Монтесума I развил введенную Ицкоатлем систему раздачи чипов и издал законы против роскоши и чрезмерных расходов. Одному лишь государю предоставлялось право носить золотую корону в городе; только он и chihuacoatl могли ходить во дворце обутыми; сандалии предназначались только для аристократии. Простые люди не должны были одеваться в одежду из хлопка; их плащам полагалось быть не ниже колена (отступление от этого правила могло быть сделано лишь в том случае, если надо было прикрыть полученную в бою рану). Само собой разумеется, что простолюдины не могли навешивать на свои одежды никакие украшения. Роскошные, украшенные сложными рисунками разноцветные ткани, образцы которых представлены в нескольких старинных кодексах, были привилегией знатных особ — так же, как нагубники из золота и горного хрусталя, нагрудные пластины, колокольчики, золотые ожерелья и браслеты из нефрита и других полудрагоценных камней, ленты с девизами и плюмажи. Дворяне, не относящиеся по своему происхождению к высшей знати, должны были ограничиться обычными гирляндами, украшениями из простых перьев, ожерельями из костей, раковин или простых камней. В королевском дворце представители определенных классов собирались в специально для них предназначенных помещениях. Под страхом смерти было запрещено простому люду смешиваться с грандами. По-видимому, простолюдины могли проникнуть во дворец лишь в том случае, когда их присутствие было необходимо для выполнения каких-либо работ.

Намеренно увеличивался разрыв между простолюдинами, «храбрыми» и «благородными», и особенно сильно — между «благородными» (дворянами) и самим королем. Дворянин, пришедший во дворец обутый в свои сандалии, подвергался смертной казни. Даже благочестивый император Тизок способствовал усилению общественного расслоения, а Ахвицотль не предпринял никаких тормозящих этот процесс действий. Потрясение, таким образом, не было столь радикальным, каким оно представляется в Chronique X. Добавим к тому же, что уже в незапамятные времена соблюдение четкого различия между наследственной знатью и простонародьем являлось правилом в Центральной Америке, даже вне территорий, подвластных Тройственному Союзу. И с очень давнего времени управление королевством было по существу делом сеньоров высокого происхождения. Можно ли сказать в таком случае, что Монтесума закрыл своим подданным возможность преодоления общественной иерархии с риском оттолкнуть от себя простонародье? Нет. Все свидетельства, указывающие на то, что простолюдины имели возможность перейти в более высокий класс, собраны в XVI веке, и в них указываются случаи, имевшие место после реформ. Главным результатом этих реформ было торможение восхождения к особо ответственным должностям.

### Исходные данные
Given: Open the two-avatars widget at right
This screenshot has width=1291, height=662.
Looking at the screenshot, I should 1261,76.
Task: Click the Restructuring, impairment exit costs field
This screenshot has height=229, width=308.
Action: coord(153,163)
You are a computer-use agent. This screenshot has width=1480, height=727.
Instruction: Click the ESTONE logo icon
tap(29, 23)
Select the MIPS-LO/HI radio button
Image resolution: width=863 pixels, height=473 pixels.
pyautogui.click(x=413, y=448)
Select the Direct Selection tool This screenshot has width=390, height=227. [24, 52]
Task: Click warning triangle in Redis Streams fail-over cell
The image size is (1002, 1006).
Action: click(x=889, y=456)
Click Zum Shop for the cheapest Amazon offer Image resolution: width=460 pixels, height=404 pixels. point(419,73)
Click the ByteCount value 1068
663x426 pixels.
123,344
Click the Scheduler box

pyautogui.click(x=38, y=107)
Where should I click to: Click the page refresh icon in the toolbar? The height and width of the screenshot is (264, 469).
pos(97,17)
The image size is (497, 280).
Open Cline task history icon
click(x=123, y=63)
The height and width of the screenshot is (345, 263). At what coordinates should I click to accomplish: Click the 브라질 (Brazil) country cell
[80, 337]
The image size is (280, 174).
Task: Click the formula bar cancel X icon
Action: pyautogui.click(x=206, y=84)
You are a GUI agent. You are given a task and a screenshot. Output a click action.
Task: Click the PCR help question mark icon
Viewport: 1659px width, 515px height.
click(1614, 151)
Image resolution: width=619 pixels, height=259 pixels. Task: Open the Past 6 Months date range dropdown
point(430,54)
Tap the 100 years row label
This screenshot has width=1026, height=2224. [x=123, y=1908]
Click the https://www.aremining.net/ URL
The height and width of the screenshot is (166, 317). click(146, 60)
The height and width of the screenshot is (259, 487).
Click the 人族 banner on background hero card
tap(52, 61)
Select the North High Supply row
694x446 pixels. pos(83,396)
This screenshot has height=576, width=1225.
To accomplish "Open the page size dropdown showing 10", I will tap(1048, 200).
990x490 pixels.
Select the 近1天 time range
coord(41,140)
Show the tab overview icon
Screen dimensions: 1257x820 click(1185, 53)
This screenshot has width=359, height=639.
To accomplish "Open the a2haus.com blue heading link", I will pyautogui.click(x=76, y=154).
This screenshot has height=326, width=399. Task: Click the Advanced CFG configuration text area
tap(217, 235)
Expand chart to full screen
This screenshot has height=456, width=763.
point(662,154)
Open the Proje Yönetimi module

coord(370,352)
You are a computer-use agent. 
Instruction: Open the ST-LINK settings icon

### Указания
1. Верните без изменений строки записей от самой первой вниз до строки, содержащей «Screen dimensions: 1257x820 click(1185, 53)», включая обе границы.
2. Продолжите текст о реформах Монтесумы I, начав сразу после его последнего предложения.
Текст и записи между собой никак не связаны.

### Ответы
1.
Given: Open the two-avatars widget at right
This screenshot has width=1291, height=662.
Looking at the screenshot, I should 1261,76.
Task: Click the Restructuring, impairment exit costs field
This screenshot has height=229, width=308.
Action: coord(153,163)
You are a computer-use agent. This screenshot has width=1480, height=727.
Instruction: Click the ESTONE logo icon
tap(29, 23)
Select the MIPS-LO/HI radio button
Image resolution: width=863 pixels, height=473 pixels.
pyautogui.click(x=413, y=448)
Select the Direct Selection tool This screenshot has width=390, height=227. [24, 52]
Task: Click warning triangle in Redis Streams fail-over cell
The image size is (1002, 1006).
Action: click(x=889, y=456)
Click Zum Shop for the cheapest Amazon offer Image resolution: width=460 pixels, height=404 pixels. point(419,73)
Click the ByteCount value 1068
663x426 pixels.
123,344
Click the Scheduler box

pyautogui.click(x=38, y=107)
Where should I click to: Click the page refresh icon in the toolbar? The height and width of the screenshot is (264, 469).
pos(97,17)
The image size is (497, 280).
Open Cline task history icon
click(x=123, y=63)
The height and width of the screenshot is (345, 263). At what coordinates should I click to accomplish: Click the 브라질 (Brazil) country cell
[80, 337]
The image size is (280, 174).
Task: Click the formula bar cancel X icon
Action: pyautogui.click(x=206, y=84)
You are a GUI agent. You are given a task and a screenshot. Output a click action.
Task: Click the PCR help question mark icon
Viewport: 1659px width, 515px height.
click(1614, 151)
Image resolution: width=619 pixels, height=259 pixels. Task: Open the Past 6 Months date range dropdown
point(430,54)
Tap the 100 years row label
This screenshot has width=1026, height=2224. [x=123, y=1908]
Click the https://www.aremining.net/ URL
The height and width of the screenshot is (166, 317). click(146, 60)
The height and width of the screenshot is (259, 487).
Click the 人族 banner on background hero card
tap(52, 61)
Select the North High Supply row
694x446 pixels. pos(83,396)
This screenshot has height=576, width=1225.
To accomplish "Open the page size dropdown showing 10", I will tap(1048, 200).
990x490 pixels.
Select the 近1天 time range
coord(41,140)
Show the tab overview icon
Screen dimensions: 1257x820 click(1185, 53)

2.
Таким образом, с «контрреволюцией» все ясно. Нет вопросов и относительно заигрывания с дворянством. Ведь если подумать, откуда могла прийти самая большая угроза для «абсолютной монархии», к которой действительно стремился Монтесума, как не от дворянства, в особенности из недавно покоренных или не совсем покоренных городов. Необходимо было одновременно успокаивать их и строго их контролировать. В этом и заключалась тактика Монтесумы. Конечно, он дает им почти исключительное право на занятие высоких должностей. Но с другой стороны, он подчиняет их себе и унижает.

Правители провинций оказываются настоящими заложниками. Каждый король обязан был иметь дом в Мехико и ежегодно проживать там в течение нескольких месяцев. Когда он возвращался домой, его заменял кто-нибудь из близких родственников: браг или сын. Наложение таких обязанностей на дворян и вельмож давало дополнительную возможность подрыва их экономического благополучия.

И все же отношения с покоренными городами все меньше и меньше основываются просто на грубой силе, и роль дипломатии должна возрасти в этой сильно разросшейся империи, где следует остерегаться всеобщего возмущения.

Монтесума нуждался в более воспитанных и образованных людях. В частности, ему нужен корпус дипломатов, достаточно сообразительных и владеющих всеми нюансами речи. Он берет этих специалистов в calmecac, который посещают дети дворян. Поэтому последние должны заменить по всей империи функционеров Ахвицотля. Потребность в молодых кадрах — эго также одна из причин, по которой Монтесума привлекает к себе юных дворян, которым он старается привить глубокий смысл общественного долга и понятие империи, которые будут питать к нему сыновние чувства и окажутся компетентными, надежными и лояльными помощниками.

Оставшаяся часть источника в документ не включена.